Problem details
Can you set down, word for word, the passage of the forum thread on using filters to speed up queries from "On 25 October" to "have read permission."?

Re: Using filters to speed up queries

Posted by Khash Sajadi <kh...@sajadi.co.uk>.
Thanks everyone for your help.

At the end, I settled for using the Constant Score Query for the ACCOUNT and
cached filter for the date range. The performance on a 20mm document index
with 500 accounts is awesome!



On 25 October 2010 11:28, Michael McCandless <lu...@mikemccandless.com>wrote:

> Here's the paper I was thinking of (Robert found this):
> http://citeseerx.ist.psu.edu/viewdoc/summary?doi=10.1.1.159.9682 ...
> eg note this sentence from the abstract:
>
>    We show that the first implementation, based on a postprocessing
> approach, allows an arbitrary user to obtain information about the
> content of files for which he does not have read permission.
>
> Note that one simple way to "gauge" performance of filtering-down-low
> would be to open an IndexReader, delete all documents except those
> matching your filter (eg the ACCOUNT filter), then run your searches
> against that IndexReader without the ACCOUNT clause.  If you don't
> close that reader then these deletes are never committed.  This is a
> simple way to compile in a filter to an open IR, but, you'd still then
> have one reader open per user class, so the risks of too many files,
> etc still stands.
>
> Hmm though you could open an initial reader, then clone it, then do
> all your deletes on that clone for user class 1, then clone it again,
> do all deletes on that clone for user class 2.  This way you only have
> one set of open files, but you've "compiled" your filter into the
> delete docs for each reader.
>
> But, in order to do this, you'd have to disable locking (use
> NoLockFactory) in your Directory impl, just for these readers, since
> you know you'll never commit the readers with pending deletions.  Just
> be sure you never close those readers!
>
> This should give sizable speedups if the filter is non-sparse.
>
> Mike
>
> On Sun, Oct 24, 2010 at 6:34 AM, Khash Sajadi <kh...@sajadi.co.uk> wrote:
> > Here is what I've found so far:
> >
> > I have three main sets to use in a query:
> > Account MUST be xxx
> > User query
> > DateRange on the query MUST be in (a,b) it is a NumericField
> > I tried the following combinations (all using a BooleanQuery with the
> user
> > query added to it)
> > 1. One:
> > - Add ACCOUNT as a TermQuery
> > - Add DATE RANGE as Filter
> > 2. Two
> > - Add ACCOUNT as Filer
> > - Add DATE RANGE as NumericRangeQuery
> > I tried caching the filters on both scenarios.
> > I also tried both scenarios by passing the query as a ConstantScoreQuery
> as
> > well.
> > I got the best result (about 4x faster) by using a cached filter for the
> > DATE RANGE and leaving the ACCOUNT as a TermQuery.
> > I think I'm happy with this approach. However, the security risk Uwe
> > mentioned when using ACCOUNT as a Query makes me nervous. Any
> suggestions?
> > As for document distribution, the ACCOUNTS have a similar distribution of
> > documents.

Material

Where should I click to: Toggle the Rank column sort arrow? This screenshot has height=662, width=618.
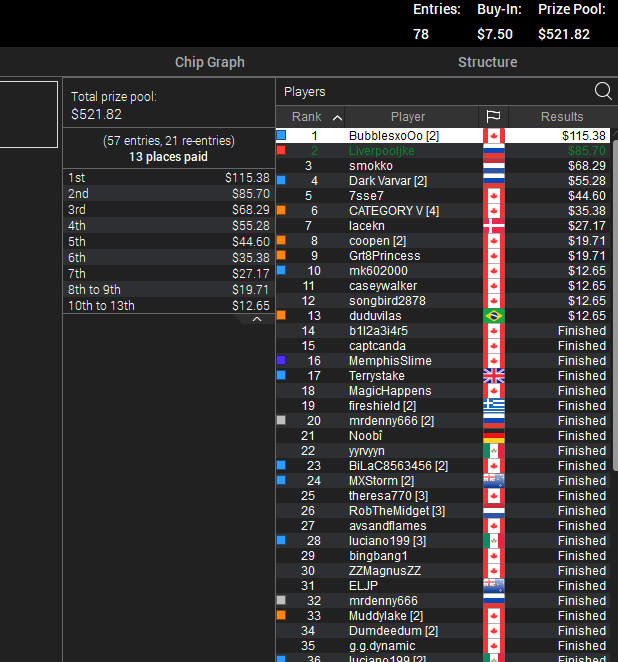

Result below
On 25 October 2010 11:28, Michael McCandless <lu...@mikemccandless.com>wrote:

> Here's the paper I was thinking of (Robert found this):
> http://citeseerx.ist.psu.edu/viewdoc/summary?doi=10.1.1.159.9682 ...
> eg note this sentence from the abstract:
>
>    We show that the first implementation, based on a postprocessing
> approach, allows an arbitrary user to obtain information about the
> content of files for which he does not have read permission.